The task:
Give the data again in full, with every character unchanged.

Dataset records:
>>>>

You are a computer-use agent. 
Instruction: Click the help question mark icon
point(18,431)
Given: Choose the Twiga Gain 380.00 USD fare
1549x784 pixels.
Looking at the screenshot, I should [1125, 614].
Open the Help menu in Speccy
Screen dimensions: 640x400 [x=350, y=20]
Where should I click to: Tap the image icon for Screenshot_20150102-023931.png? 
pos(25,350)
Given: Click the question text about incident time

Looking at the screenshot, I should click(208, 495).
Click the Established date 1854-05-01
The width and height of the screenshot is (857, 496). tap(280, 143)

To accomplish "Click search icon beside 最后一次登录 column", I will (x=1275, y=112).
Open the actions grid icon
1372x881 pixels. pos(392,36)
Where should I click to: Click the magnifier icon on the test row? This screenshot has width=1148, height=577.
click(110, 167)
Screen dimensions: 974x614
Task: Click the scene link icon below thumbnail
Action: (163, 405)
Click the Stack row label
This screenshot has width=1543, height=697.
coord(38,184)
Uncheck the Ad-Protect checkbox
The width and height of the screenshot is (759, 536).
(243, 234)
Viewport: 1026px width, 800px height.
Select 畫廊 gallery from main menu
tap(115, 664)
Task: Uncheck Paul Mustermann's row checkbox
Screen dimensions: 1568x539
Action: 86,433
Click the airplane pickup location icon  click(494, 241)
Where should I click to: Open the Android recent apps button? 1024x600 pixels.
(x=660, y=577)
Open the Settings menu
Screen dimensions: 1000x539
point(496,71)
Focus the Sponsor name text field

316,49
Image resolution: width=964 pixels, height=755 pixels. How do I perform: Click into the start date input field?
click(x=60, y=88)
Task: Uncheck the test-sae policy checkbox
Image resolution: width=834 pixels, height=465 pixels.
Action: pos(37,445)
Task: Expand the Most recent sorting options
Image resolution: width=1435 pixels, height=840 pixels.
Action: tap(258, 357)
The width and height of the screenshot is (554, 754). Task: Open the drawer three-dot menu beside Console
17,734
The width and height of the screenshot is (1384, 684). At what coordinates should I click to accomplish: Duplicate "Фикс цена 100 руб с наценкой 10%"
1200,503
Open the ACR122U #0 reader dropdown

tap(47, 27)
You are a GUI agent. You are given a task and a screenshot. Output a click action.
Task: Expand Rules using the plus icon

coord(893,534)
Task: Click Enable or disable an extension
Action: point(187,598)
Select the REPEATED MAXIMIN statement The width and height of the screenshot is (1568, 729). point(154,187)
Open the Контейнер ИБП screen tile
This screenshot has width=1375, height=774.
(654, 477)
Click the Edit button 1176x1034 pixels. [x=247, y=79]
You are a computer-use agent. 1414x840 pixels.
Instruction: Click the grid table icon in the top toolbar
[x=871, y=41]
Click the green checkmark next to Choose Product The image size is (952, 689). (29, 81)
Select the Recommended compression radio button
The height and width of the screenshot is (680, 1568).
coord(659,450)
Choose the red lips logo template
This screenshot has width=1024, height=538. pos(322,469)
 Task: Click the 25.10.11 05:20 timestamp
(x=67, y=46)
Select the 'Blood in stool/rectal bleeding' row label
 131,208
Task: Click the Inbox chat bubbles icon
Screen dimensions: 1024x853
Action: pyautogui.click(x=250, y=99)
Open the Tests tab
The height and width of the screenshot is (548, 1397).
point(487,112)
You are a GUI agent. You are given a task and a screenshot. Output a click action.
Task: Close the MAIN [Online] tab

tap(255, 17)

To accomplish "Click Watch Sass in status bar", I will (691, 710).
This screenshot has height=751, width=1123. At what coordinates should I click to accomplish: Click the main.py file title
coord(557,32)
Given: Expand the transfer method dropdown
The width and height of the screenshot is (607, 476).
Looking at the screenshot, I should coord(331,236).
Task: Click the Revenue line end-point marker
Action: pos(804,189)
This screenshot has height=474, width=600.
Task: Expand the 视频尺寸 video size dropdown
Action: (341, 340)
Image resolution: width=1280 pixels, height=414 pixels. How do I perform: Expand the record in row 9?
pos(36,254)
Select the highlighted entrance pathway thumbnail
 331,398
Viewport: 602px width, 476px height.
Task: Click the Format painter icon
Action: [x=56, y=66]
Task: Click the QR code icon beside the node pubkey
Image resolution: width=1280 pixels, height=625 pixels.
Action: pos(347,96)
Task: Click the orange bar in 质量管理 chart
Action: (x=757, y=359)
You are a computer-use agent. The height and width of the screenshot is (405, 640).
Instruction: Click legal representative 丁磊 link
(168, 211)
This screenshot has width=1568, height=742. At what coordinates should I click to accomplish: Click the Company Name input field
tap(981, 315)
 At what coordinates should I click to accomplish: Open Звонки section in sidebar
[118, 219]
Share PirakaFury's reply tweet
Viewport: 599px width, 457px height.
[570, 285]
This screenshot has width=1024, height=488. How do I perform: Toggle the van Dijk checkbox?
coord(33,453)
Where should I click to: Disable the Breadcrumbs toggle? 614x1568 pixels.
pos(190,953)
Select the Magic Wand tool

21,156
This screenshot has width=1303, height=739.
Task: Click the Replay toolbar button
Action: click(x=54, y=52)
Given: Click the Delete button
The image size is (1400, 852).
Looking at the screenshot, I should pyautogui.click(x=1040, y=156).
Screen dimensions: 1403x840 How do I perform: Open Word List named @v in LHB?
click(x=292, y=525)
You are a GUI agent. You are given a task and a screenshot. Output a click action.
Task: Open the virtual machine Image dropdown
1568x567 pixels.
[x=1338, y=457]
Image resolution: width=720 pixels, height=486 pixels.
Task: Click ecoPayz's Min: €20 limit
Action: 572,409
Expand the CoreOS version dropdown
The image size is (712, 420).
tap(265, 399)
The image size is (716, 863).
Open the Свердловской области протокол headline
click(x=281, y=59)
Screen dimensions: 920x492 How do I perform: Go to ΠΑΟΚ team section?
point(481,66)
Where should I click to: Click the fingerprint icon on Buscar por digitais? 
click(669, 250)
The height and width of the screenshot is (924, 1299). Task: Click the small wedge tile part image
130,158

<<<<

Solution below:
You are a computer-use agent. 
Instruction: Click the help question mark icon
point(18,431)
Given: Choose the Twiga Gain 380.00 USD fare
1549x784 pixels.
Looking at the screenshot, I should [1125, 614].
Open the Help menu in Speccy
Screen dimensions: 640x400 [x=350, y=20]
Where should I click to: Tap the image icon for Screenshot_20150102-023931.png? 
pos(25,350)
Given: Click the question text about incident time

Looking at the screenshot, I should click(208, 495).
Click the Established date 1854-05-01
The width and height of the screenshot is (857, 496). tap(280, 143)

To accomplish "Click search icon beside 最后一次登录 column", I will (x=1275, y=112).
Open the actions grid icon
1372x881 pixels. pos(392,36)
Where should I click to: Click the magnifier icon on the test row? This screenshot has width=1148, height=577.
click(110, 167)
Screen dimensions: 974x614
Task: Click the scene link icon below thumbnail
Action: (163, 405)
Click the Stack row label
This screenshot has width=1543, height=697.
coord(38,184)
Uncheck the Ad-Protect checkbox
The width and height of the screenshot is (759, 536).
(243, 234)
Viewport: 1026px width, 800px height.
Select 畫廊 gallery from main menu
tap(115, 664)
Task: Uncheck Paul Mustermann's row checkbox
Screen dimensions: 1568x539
Action: 86,433
Click the airplane pickup location icon  click(494, 241)
Where should I click to: Open the Android recent apps button? 1024x600 pixels.
(x=660, y=577)
Open the Settings menu
Screen dimensions: 1000x539
point(496,71)
Focus the Sponsor name text field

316,49
Image resolution: width=964 pixels, height=755 pixels. How do I perform: Click into the start date input field?
click(x=60, y=88)
Task: Uncheck the test-sae policy checkbox
Image resolution: width=834 pixels, height=465 pixels.
Action: pos(37,445)
Task: Expand the Most recent sorting options
Image resolution: width=1435 pixels, height=840 pixels.
Action: tap(258, 357)
The width and height of the screenshot is (554, 754). Task: Open the drawer three-dot menu beside Console
17,734
The width and height of the screenshot is (1384, 684). At what coordinates should I click to accomplish: Duplicate "Фикс цена 100 руб с наценкой 10%"
1200,503
Open the ACR122U #0 reader dropdown

tap(47, 27)
You are a GUI agent. You are given a task and a screenshot. Output a click action.
Task: Expand Rules using the plus icon

coord(893,534)
Task: Click Enable or disable an extension
Action: point(187,598)
Select the REPEATED MAXIMIN statement The width and height of the screenshot is (1568, 729). point(154,187)
Open the Контейнер ИБП screen tile
This screenshot has width=1375, height=774.
(654, 477)
Click the Edit button 1176x1034 pixels. [x=247, y=79]
You are a computer-use agent. 1414x840 pixels.
Instruction: Click the grid table icon in the top toolbar
[x=871, y=41]
Click the green checkmark next to Choose Product The image size is (952, 689). (29, 81)
Select the Recommended compression radio button
The height and width of the screenshot is (680, 1568).
coord(659,450)
Choose the red lips logo template
This screenshot has width=1024, height=538. pos(322,469)
 Task: Click the 25.10.11 05:20 timestamp
(x=67, y=46)
Select the 'Blood in stool/rectal bleeding' row label
 131,208
Task: Click the Inbox chat bubbles icon
Screen dimensions: 1024x853
Action: pyautogui.click(x=250, y=99)
Open the Tests tab
The height and width of the screenshot is (548, 1397).
point(487,112)
You are a GUI agent. You are given a task and a screenshot. Output a click action.
Task: Close the MAIN [Online] tab

tap(255, 17)

To accomplish "Click Watch Sass in status bar", I will (691, 710).
This screenshot has height=751, width=1123. At what coordinates should I click to accomplish: Click the main.py file title
coord(557,32)
Given: Expand the transfer method dropdown
The width and height of the screenshot is (607, 476).
Looking at the screenshot, I should coord(331,236).
Task: Click the Revenue line end-point marker
Action: pos(804,189)
This screenshot has height=474, width=600.
Task: Expand the 视频尺寸 video size dropdown
Action: (341, 340)
Image resolution: width=1280 pixels, height=414 pixels. How do I perform: Expand the record in row 9?
pos(36,254)
Select the highlighted entrance pathway thumbnail
 331,398
Viewport: 602px width, 476px height.
Task: Click the Format painter icon
Action: [x=56, y=66]
Task: Click the QR code icon beside the node pubkey
Image resolution: width=1280 pixels, height=625 pixels.
Action: pos(347,96)
Task: Click the orange bar in 质量管理 chart
Action: (x=757, y=359)
You are a computer-use agent. The height and width of the screenshot is (405, 640).
Instruction: Click legal representative 丁磊 link
(168, 211)
This screenshot has width=1568, height=742. At what coordinates should I click to accomplish: Click the Company Name input field
tap(981, 315)
 At what coordinates should I click to accomplish: Open Звонки section in sidebar
[118, 219]
Share PirakaFury's reply tweet
Viewport: 599px width, 457px height.
[570, 285]
This screenshot has width=1024, height=488. How do I perform: Toggle the van Dijk checkbox?
coord(33,453)
Where should I click to: Disable the Breadcrumbs toggle? 614x1568 pixels.
pos(190,953)
Select the Magic Wand tool

21,156
This screenshot has width=1303, height=739.
Task: Click the Replay toolbar button
Action: click(x=54, y=52)
Given: Click the Delete button
The image size is (1400, 852).
Looking at the screenshot, I should pyautogui.click(x=1040, y=156).
Screen dimensions: 1403x840 How do I perform: Open Word List named @v in LHB?
click(x=292, y=525)
You are a GUI agent. You are given a task and a screenshot. Output a click action.
Task: Open the virtual machine Image dropdown
1568x567 pixels.
[x=1338, y=457]
Image resolution: width=720 pixels, height=486 pixels.
Task: Click ecoPayz's Min: €20 limit
Action: 572,409
Expand the CoreOS version dropdown
The image size is (712, 420).
tap(265, 399)
The image size is (716, 863).
Open the Свердловской области протокол headline
click(x=281, y=59)
Screen dimensions: 920x492 How do I perform: Go to ΠΑΟΚ team section?
point(481,66)
Where should I click to: Click the fingerprint icon on Buscar por digitais? 
click(669, 250)
The height and width of the screenshot is (924, 1299). Task: Click the small wedge tile part image
130,158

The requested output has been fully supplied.